» **YOUR INSTRUCTIONS**
Copy every one of the rows below word for word, in the same order.

» **EXERCISE MATERIAL**
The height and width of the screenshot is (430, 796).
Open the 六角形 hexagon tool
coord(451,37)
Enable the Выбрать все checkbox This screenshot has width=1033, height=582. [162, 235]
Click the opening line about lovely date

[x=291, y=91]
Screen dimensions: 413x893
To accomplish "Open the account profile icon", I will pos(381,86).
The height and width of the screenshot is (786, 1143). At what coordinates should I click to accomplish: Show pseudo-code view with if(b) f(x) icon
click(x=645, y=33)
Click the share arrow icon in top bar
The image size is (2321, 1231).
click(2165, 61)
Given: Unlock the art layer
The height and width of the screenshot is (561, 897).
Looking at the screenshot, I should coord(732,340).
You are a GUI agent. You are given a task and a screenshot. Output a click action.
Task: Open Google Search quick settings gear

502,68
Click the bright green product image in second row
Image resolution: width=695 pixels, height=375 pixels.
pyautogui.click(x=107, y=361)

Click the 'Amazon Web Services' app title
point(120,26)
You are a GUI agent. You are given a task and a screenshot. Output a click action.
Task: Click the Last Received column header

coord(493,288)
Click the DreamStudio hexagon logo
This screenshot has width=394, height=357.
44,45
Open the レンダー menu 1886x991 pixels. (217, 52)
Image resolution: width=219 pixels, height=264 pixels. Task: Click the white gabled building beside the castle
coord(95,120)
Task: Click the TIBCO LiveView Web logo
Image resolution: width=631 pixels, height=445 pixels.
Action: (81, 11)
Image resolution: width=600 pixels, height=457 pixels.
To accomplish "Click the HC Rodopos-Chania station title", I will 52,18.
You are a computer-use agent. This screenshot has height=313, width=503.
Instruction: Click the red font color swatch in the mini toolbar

» **OUTPUT FOR THIS EXERCISE**
The height and width of the screenshot is (430, 796).
Open the 六角形 hexagon tool
coord(451,37)
Enable the Выбрать все checkbox This screenshot has width=1033, height=582. [162, 235]
Click the opening line about lovely date

[x=291, y=91]
Screen dimensions: 413x893
To accomplish "Open the account profile icon", I will pos(381,86).
The height and width of the screenshot is (786, 1143). At what coordinates should I click to accomplish: Show pseudo-code view with if(b) f(x) icon
click(x=645, y=33)
Click the share arrow icon in top bar
The image size is (2321, 1231).
click(2165, 61)
Given: Unlock the art layer
The height and width of the screenshot is (561, 897).
Looking at the screenshot, I should coord(732,340).
You are a GUI agent. You are given a task and a screenshot. Output a click action.
Task: Open Google Search quick settings gear

502,68
Click the bright green product image in second row
Image resolution: width=695 pixels, height=375 pixels.
pyautogui.click(x=107, y=361)

Click the 'Amazon Web Services' app title
point(120,26)
You are a GUI agent. You are given a task and a screenshot. Output a click action.
Task: Click the Last Received column header

coord(493,288)
Click the DreamStudio hexagon logo
This screenshot has width=394, height=357.
44,45
Open the レンダー menu 1886x991 pixels. (217, 52)
Image resolution: width=219 pixels, height=264 pixels. Task: Click the white gabled building beside the castle
coord(95,120)
Task: Click the TIBCO LiveView Web logo
Image resolution: width=631 pixels, height=445 pixels.
Action: (81, 11)
Image resolution: width=600 pixels, height=457 pixels.
To accomplish "Click the HC Rodopos-Chania station title", I will 52,18.
You are a computer-use agent. This screenshot has height=313, width=503.
Instruction: Click the red font color swatch in the mini toolbar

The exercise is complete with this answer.